I am trying to tinker with the YARN container allocation code. By container allocation, I mean the decision to place the container on a specific machine in the cluster.
I want to write my own container allocation code. To begin with, I am running Hadoop in pseudo-distributed mode with YARN. I am trying to locate the relevant points in the source code. So far, using print statements, I have been able to pinpoint the class hadoop-source-code/hadoop-yarn-project/hadoop-yarn/hadoop-yarn-common/src/main/java/org/apache/hadoop/yarn/api/impl/pb/client/ApplicationMasterProtocolPBClientImpl.java#allocate
where allocation takes place. However, I am unable to narrow it down further. Going further into this method, I have not been able to print anything.
To recap- I would like to locate the exact point in the Hadoop source code where I would need to write my own code to replace the existing container allocation mechnism.

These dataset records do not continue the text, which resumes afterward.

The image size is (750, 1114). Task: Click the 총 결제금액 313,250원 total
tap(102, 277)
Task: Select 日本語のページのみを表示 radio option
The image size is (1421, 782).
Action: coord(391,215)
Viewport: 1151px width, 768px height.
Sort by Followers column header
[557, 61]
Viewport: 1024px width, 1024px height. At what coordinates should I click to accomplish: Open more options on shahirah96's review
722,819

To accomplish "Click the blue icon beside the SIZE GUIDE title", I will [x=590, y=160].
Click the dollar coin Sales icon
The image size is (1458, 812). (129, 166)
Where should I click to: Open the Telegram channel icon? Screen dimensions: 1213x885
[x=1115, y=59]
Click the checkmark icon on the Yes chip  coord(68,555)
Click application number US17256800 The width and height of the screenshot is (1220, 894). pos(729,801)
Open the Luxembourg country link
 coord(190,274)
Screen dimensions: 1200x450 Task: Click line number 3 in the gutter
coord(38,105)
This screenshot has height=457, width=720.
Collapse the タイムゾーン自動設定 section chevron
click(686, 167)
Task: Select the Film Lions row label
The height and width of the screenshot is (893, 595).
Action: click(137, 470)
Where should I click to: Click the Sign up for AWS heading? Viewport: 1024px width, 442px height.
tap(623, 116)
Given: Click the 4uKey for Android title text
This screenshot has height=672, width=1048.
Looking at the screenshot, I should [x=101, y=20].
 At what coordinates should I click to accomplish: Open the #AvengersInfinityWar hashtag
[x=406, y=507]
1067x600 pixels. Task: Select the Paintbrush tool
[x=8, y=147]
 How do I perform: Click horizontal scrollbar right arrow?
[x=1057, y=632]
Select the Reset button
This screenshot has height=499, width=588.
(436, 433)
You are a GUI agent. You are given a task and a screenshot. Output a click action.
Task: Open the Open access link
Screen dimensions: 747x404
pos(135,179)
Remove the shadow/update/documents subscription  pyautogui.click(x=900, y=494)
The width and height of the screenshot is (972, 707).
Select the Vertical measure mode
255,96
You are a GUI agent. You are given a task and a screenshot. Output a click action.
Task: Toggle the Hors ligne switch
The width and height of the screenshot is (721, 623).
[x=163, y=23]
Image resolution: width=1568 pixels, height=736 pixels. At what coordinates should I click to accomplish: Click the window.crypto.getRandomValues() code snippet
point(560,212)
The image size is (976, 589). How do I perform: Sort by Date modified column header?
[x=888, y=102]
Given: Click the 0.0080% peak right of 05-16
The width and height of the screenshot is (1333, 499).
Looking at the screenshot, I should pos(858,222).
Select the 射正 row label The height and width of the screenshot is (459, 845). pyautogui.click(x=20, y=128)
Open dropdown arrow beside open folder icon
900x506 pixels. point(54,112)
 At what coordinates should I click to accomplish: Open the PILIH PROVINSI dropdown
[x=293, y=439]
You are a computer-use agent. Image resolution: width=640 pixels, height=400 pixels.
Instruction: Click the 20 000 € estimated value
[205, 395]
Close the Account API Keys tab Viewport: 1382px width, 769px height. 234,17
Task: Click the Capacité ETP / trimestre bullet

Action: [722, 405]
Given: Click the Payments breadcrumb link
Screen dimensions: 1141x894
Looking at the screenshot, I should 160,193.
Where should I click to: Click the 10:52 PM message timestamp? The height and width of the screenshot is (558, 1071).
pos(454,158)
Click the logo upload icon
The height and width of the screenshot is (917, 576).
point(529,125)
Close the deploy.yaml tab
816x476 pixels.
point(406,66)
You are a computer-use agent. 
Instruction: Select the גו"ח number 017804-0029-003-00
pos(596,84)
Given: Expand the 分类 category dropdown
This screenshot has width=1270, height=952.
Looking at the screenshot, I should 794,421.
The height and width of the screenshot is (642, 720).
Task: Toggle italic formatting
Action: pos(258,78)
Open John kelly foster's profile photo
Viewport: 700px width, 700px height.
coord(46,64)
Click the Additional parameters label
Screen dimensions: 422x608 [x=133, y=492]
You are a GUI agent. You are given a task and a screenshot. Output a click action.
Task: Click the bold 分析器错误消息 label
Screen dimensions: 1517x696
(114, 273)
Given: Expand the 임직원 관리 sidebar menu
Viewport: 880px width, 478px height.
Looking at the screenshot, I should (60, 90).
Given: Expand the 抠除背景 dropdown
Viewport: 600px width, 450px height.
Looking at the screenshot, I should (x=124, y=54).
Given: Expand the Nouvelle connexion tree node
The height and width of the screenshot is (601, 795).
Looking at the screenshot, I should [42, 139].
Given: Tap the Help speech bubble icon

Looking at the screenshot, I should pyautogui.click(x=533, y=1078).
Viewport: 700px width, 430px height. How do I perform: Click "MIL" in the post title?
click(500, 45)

I have not been able to print anything
At first, I thought logging is application specific but all information related to resource manager is under log file named hadoop-{username}-resourcemanager-{username}.log
under log
folder. Instead of print statement, I used LOG.info
for debugging.
Location of allocation mechanism in hadoop source code
I am using FIFO scheduler and allocation mechanism is under method FifoScheduler#assignContainersOnNode
which is called from FifoScheduler#assignContainers
which is called from FifoScheduler#nodeUpdate
method.
There is FifoScheduler#handle
method (more information here), which keeps on tracking of different events. NODE_UPDATE
is among one of those which is triggered often and hence assignment of container on given node takes place.